MANU PAYET - J'ai fait gaffe, cette fois-ci. Et puis comme vous avez adoré mon spectacle Emmanuel 2, ce tête-à-tête sera forcément intéressant !

Vous dévoilez beaucoup de vous sur scène, toujours avec pudeur et humour. Jusqu'à raconter en toute finesse votre opération des testicules à l'âge de 6 ans...

C'est le docteur Rabouille à la Réunion qui après une palpation a annoncé à ma mère qu'ils n'étaient pas descendus de façon naturelle et que je devais me faire opérer... Elle a pris ça très au sérieux et nous sommes venus en métropole pour l'intervention. Je ne sais pas pourquoi c'est tombé sur moi. Peut-être parce que je suis un enfant prématuré. Ma mère m'a mis au monde à sept mois de grossesse et je pesais seulement 1,7 kilo. J'ai passé mes deux premiers mois de vie en couveuse...

Comme tous les enfants qui se sont battus à la naissance, vous devez avoir inconsciemment cet instinct de survie...

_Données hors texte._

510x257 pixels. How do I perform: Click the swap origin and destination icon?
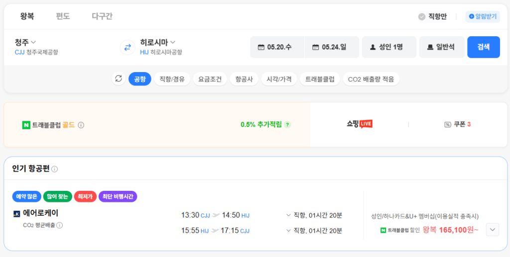tap(128, 47)
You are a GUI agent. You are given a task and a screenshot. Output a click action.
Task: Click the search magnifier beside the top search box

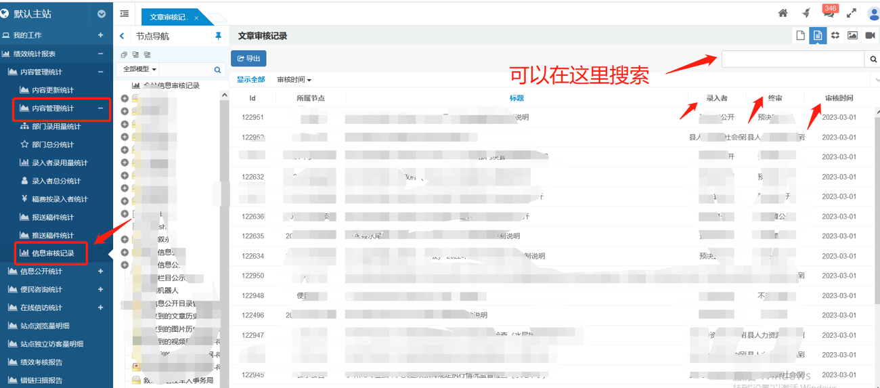coord(873,60)
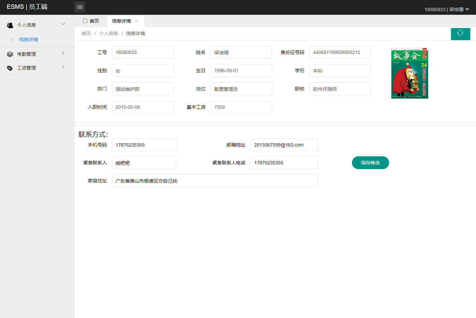Image resolution: width=476 pixels, height=318 pixels.
Task: Select the person icon beside 个人信息
Action: coord(10,25)
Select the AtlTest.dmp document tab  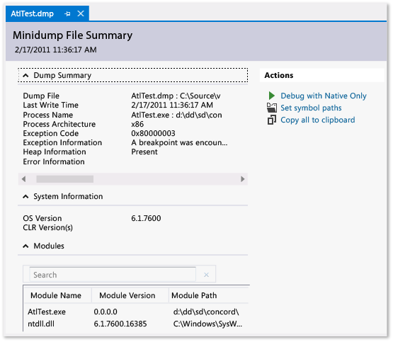click(x=32, y=13)
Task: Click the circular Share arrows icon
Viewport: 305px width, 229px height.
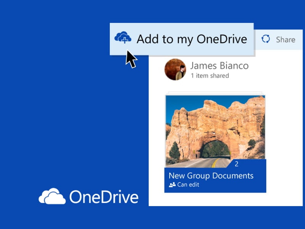Action: [x=266, y=39]
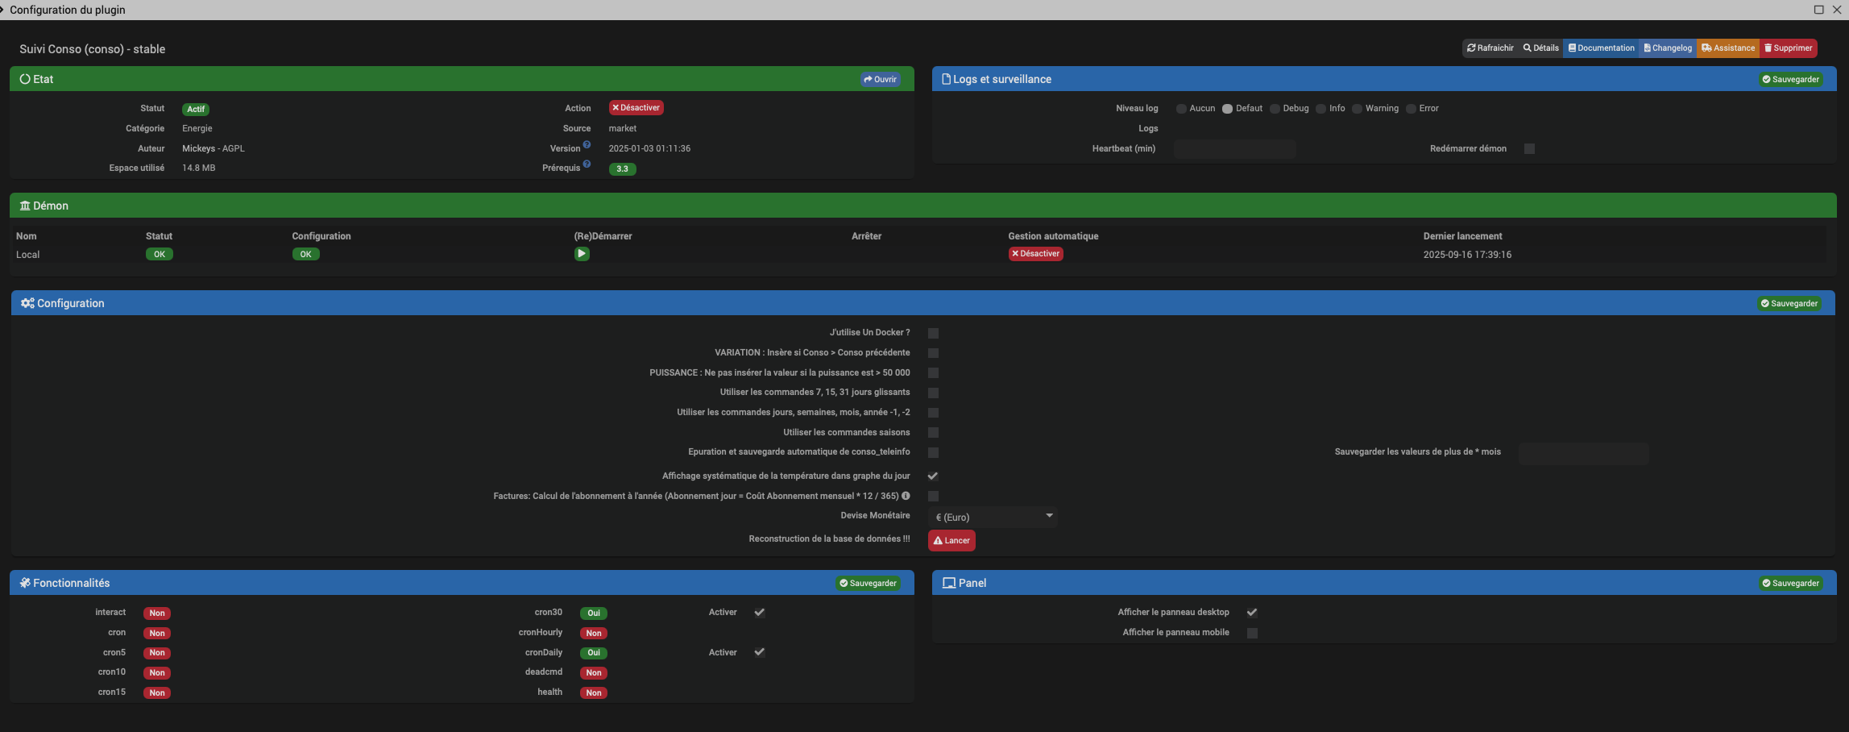1849x732 pixels.
Task: Open the Devise Monétaire dropdown
Action: [x=993, y=517]
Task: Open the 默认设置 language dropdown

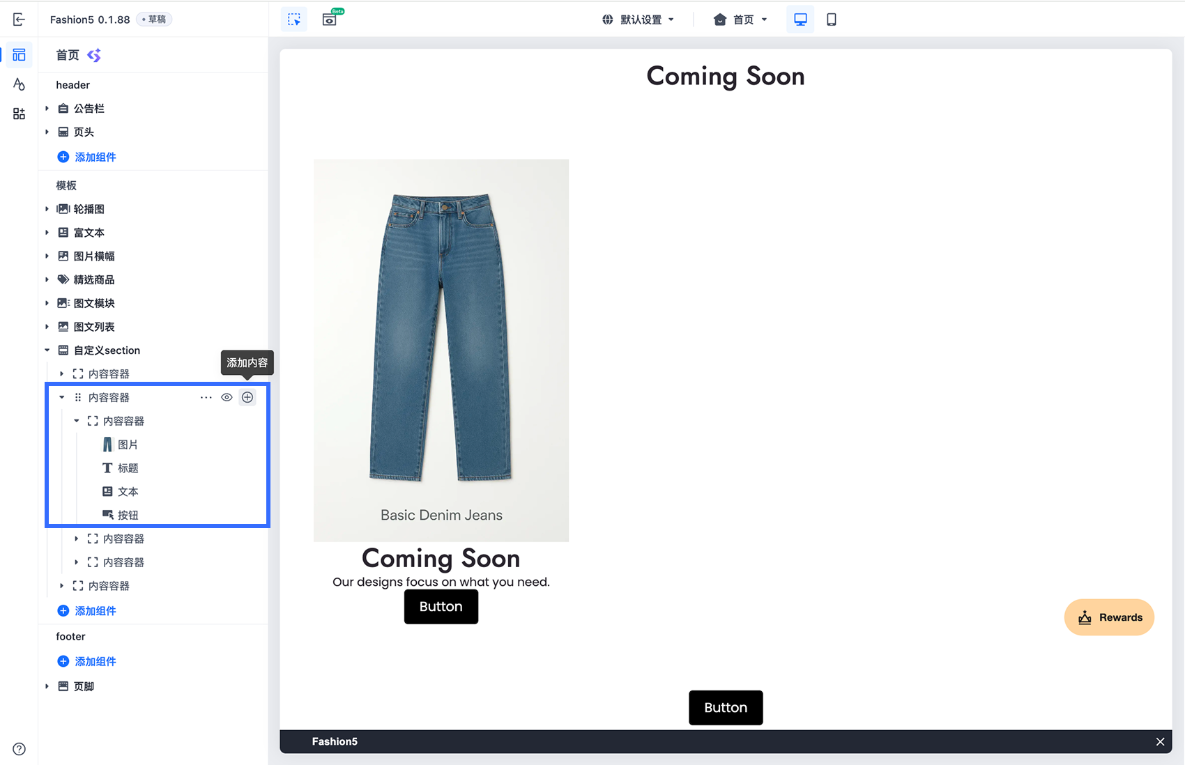Action: click(x=639, y=20)
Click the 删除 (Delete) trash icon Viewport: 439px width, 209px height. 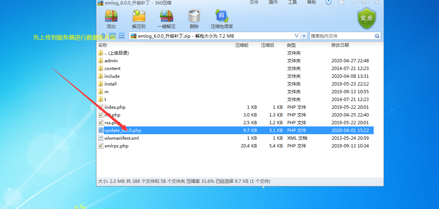194,19
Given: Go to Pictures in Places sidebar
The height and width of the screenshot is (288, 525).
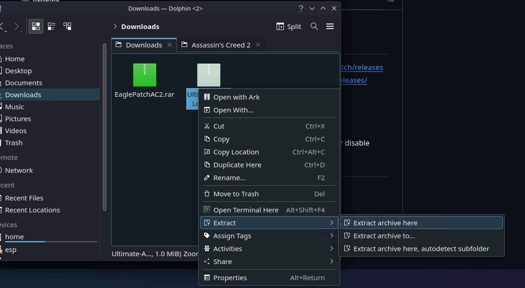Looking at the screenshot, I should point(18,119).
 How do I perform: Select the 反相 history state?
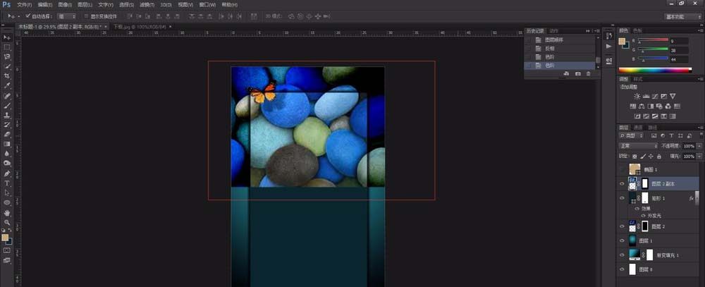(x=550, y=48)
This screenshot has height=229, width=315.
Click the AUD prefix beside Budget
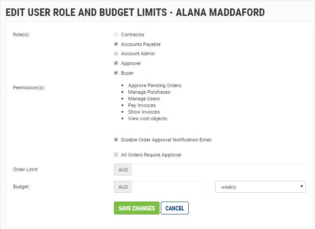pos(123,187)
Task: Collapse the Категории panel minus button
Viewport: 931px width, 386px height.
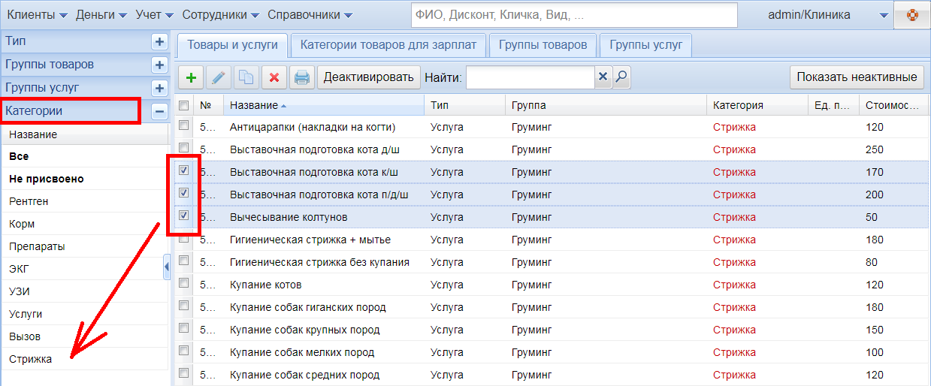Action: point(159,111)
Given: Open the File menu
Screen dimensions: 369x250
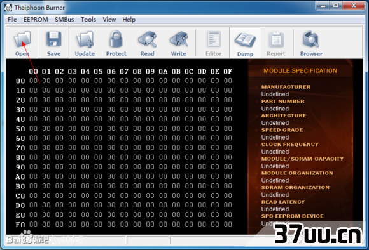Looking at the screenshot, I should [x=12, y=20].
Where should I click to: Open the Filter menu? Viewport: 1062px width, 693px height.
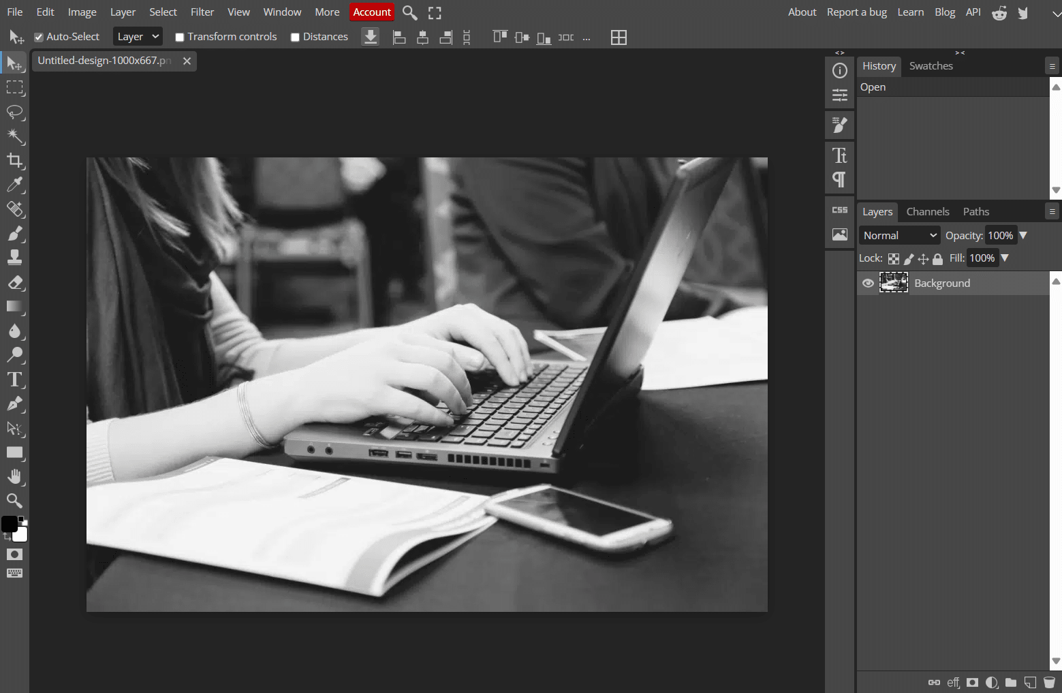click(x=202, y=12)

Probablement. Un jour, ma psy m'a dit : « C'est pour ça que vous aimez autant les hôtels. » Je ne comprenais pas. « Parce que vous vous y sentez en sécurité, comme dans un cocon. » Elle devait faire allusion à une couveuse...

Le changement vous fait-il peur ?

Disons que je me rassure dans mes petites habitudes. Comme retourner dans la même chambre d'hôtel, partir en vacances au même endroit, déjeuner à la même table... L'aventure, ce n'est vraiment pas fait pour moi !

On ne verra donc jamais Manu Payet dans Rendez-vous en terre inconnue ?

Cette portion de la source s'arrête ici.